With wooden shipwrecks, the usual sign of a wreck site is a
pile of the stones used to weigh the ship down or the cannons
used to defend it. The archaeologist has to try to work out
what the ship was from the remains on the seabed, which is not
an easy job. A wreck is a form of giant puzzle, where the bits
of the wreck site have to be understood before the
archaeologist can work out much about what the ship was, where
it came from or why it sank. Every object or surviving piece
of ship might be the missing piece that will make sense of the
puzzle.
This is a drawing of Santa Margarita, a Spanish galleon
which wrecked off Florida in 1622.
Surveying Underwater
Once a wreck site has been found, archaeologists need to
work out how big it is, and what it contains. For this they
need to survey it. Once they have drawn a map of the site,
then anything they find can be plotted onto it. This way they
build up a picture of the wreck and keep a record of where
everything came from.
Photography can help. If they take a series of overlapping
photos of the seabed and lay them together, they can build up
one big photograph of the whole wreck site. This is called a
photo-mosaic.
To draw a plan you need to be able to measure. You can use
grids, moving them over the site and measuring everything
inside them. You can also take measurements from the object to
several fixed points around the site. This is called
triangulation. The accuracy of the final plan depends on the
accuracy of these measurements, so archaeologists need to be
as careful as possible, and archaeologists often use computers
to help them.
Measuring Underwater
In front of you is a replica of part of a wreck site. One
of the main ways of plotting the position of objects is by
using triangulation. Try it out for yourself.

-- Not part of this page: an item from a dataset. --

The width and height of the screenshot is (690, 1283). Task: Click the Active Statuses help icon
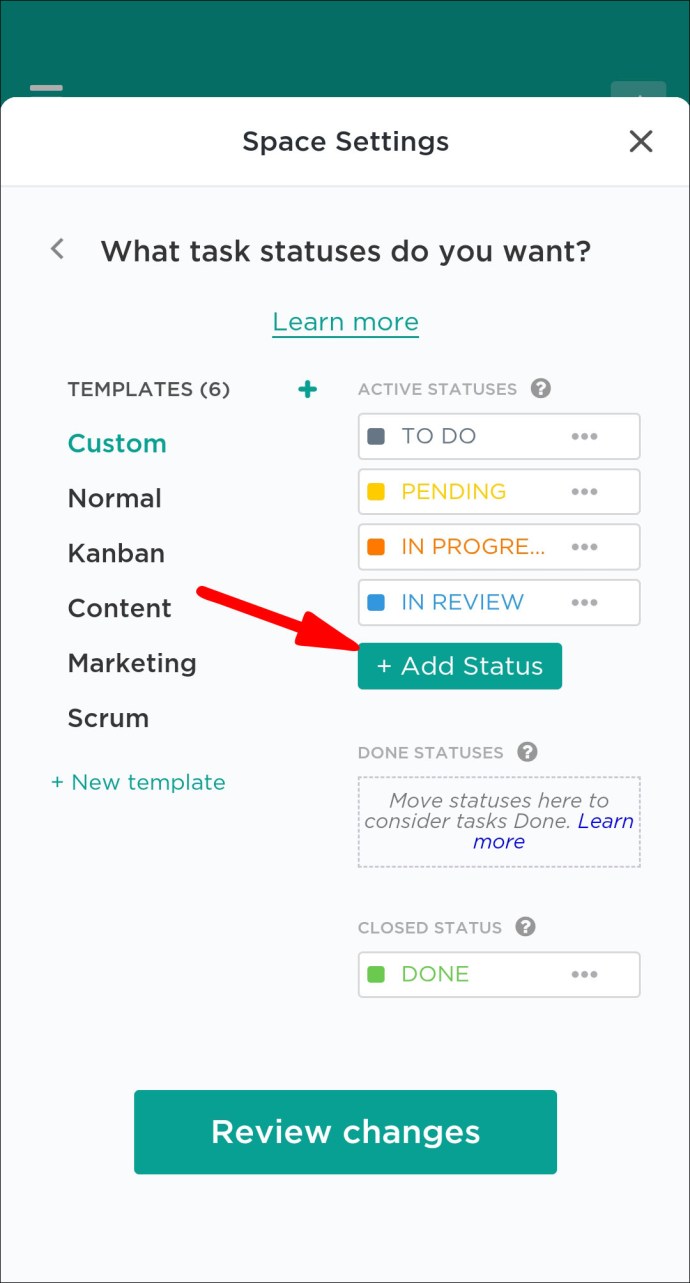541,388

Measure the distance from Point A to the red dot. Try to be
as accurate as possible. Now do the same from at least two
more points (B, C or D). Check your measurements against those
taken by a professional underwater archaeologist. How well did
you do? Are the measurements the same? They are? Then you've
got what it takes to be an underwater archaeologist! If not,
check the measurements again. Practice makes perfect!

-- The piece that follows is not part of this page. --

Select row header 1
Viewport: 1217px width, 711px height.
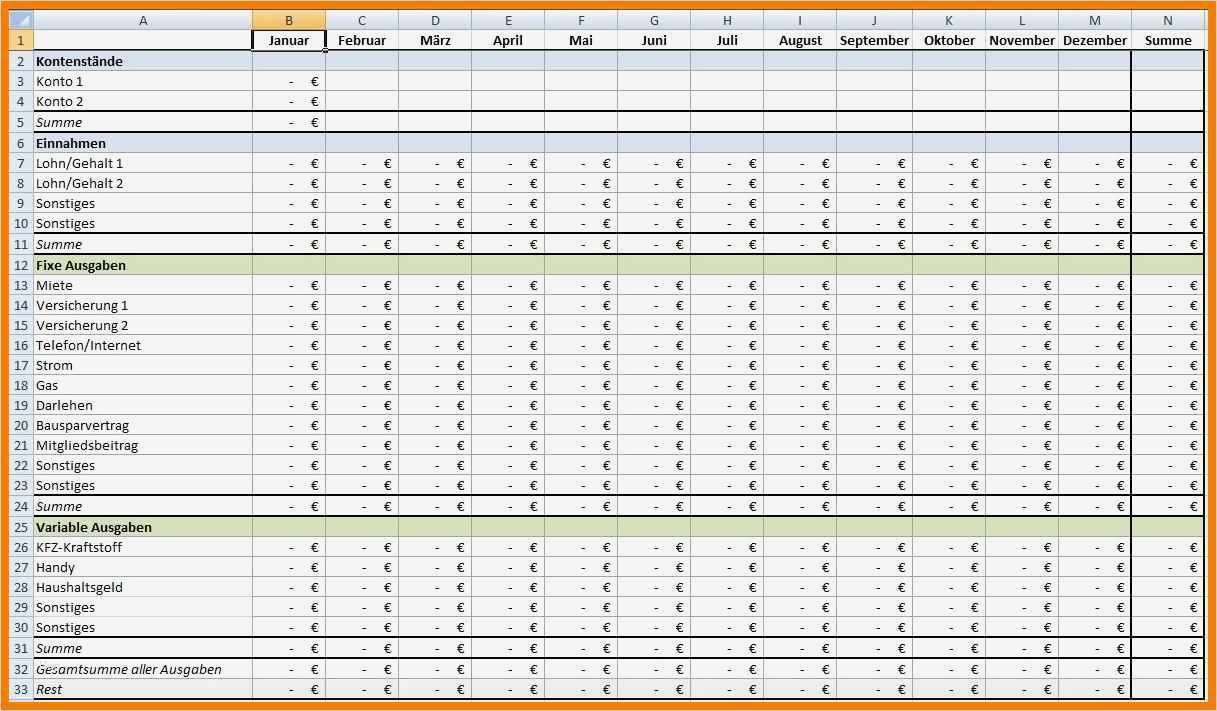click(20, 40)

The archaeologist would take these measurements and plot
them on the map after scaling them down, using a pair of
compasses. Say the measurement from Point A was 25 inches. If
the map scale was 10:1, the compasses would be opened to 2.5
inches, the point put over Point A on the map and an arc would
be drawn. The same would be done for all the other
measurements. The object would be plotted where all the arcs
crossed.
If you want, try out your new-found archaeological skill by
measuring in the locations of other artifacts in the box.
Excavating Underwater
Excavating is destructive, so archaeologist needs to be
careful and record all the information they can as they dig.

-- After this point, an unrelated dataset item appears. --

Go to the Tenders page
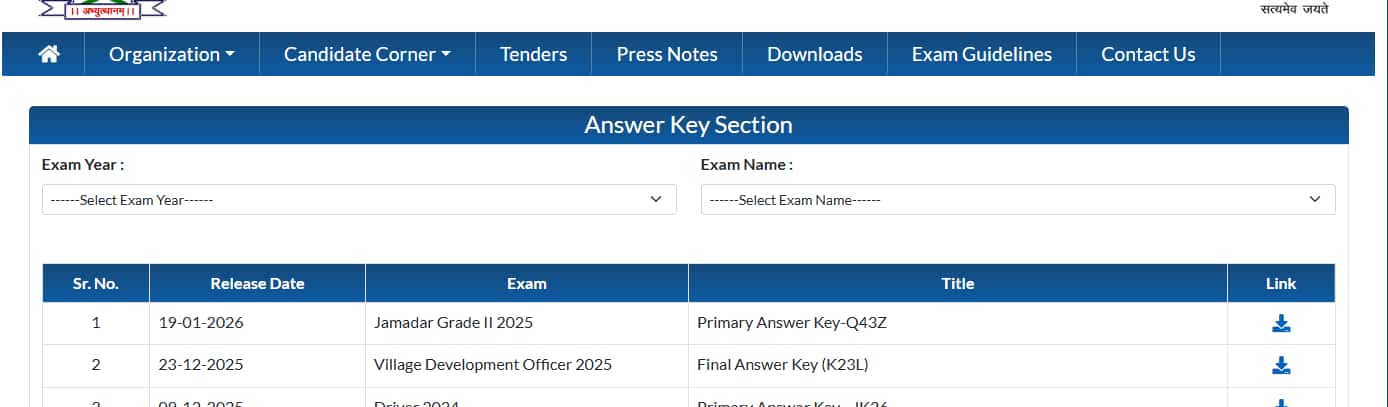This screenshot has height=407, width=1388. 533,54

They use several excavating tools, including water dredges,
airlifts, water jets and even buckets and spades! The best
tool is the diver's own hand. By fanning the water over the
seabed, water current removes the sand without damaging
anything. Without sucking it out of the way, the sand would
just fall back down again, so archaeologists use tools to take
away the sand for them.
The water dredge is perhaps the most common underwater
digging tool. High pressure water is pumped down a hose and
into the dredge, which creating a suction effect, just like a
vacuum cleaner! It works well both in shallow and deep water,
while another tool, the airlift works best if the water is at
least 20 feet deep.
Instead of water, it pumps air into the bottom of a long
pipe. This makes the airlift suck up water, just like the
water dredge, but it is more powerful. If the water dredge
acts like a household vacuum cleaner, then the airlift
resembles an industrial sized cleaner.